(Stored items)
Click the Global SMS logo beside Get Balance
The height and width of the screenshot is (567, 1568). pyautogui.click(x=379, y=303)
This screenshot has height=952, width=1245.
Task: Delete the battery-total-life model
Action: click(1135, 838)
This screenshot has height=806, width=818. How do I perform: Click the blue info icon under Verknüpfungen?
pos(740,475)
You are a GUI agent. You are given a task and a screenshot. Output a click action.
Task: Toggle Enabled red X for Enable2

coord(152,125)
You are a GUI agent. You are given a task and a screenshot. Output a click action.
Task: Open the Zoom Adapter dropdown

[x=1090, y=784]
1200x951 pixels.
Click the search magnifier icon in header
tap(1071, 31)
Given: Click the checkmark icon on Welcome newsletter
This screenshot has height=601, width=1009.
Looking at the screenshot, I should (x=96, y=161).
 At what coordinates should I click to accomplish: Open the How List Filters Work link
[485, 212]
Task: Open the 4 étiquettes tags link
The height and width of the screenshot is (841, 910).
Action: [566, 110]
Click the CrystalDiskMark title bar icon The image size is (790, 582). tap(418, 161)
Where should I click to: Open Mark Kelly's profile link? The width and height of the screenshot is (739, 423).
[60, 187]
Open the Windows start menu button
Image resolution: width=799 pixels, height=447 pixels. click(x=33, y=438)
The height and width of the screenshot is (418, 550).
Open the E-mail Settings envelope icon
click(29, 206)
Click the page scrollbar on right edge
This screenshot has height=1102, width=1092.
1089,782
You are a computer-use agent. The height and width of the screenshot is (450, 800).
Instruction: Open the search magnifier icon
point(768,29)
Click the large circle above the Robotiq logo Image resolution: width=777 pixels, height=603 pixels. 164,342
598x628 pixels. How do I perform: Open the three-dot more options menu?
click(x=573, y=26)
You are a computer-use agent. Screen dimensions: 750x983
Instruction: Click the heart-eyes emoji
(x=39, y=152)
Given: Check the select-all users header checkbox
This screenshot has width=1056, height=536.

• WHAT YOU NEED TO DO: From the records above, copy each line that contains the word "agent".

• REPLY:
You are a GUI agent. You are given a task and a screenshot. Output a click action.
You are a GUI agent. You are given a task and a screenshot. Output a click action.
You are a computer-use agent. The height and width of the screenshot is (450, 800).
You are a computer-use agent. Screen dimensions: 750x983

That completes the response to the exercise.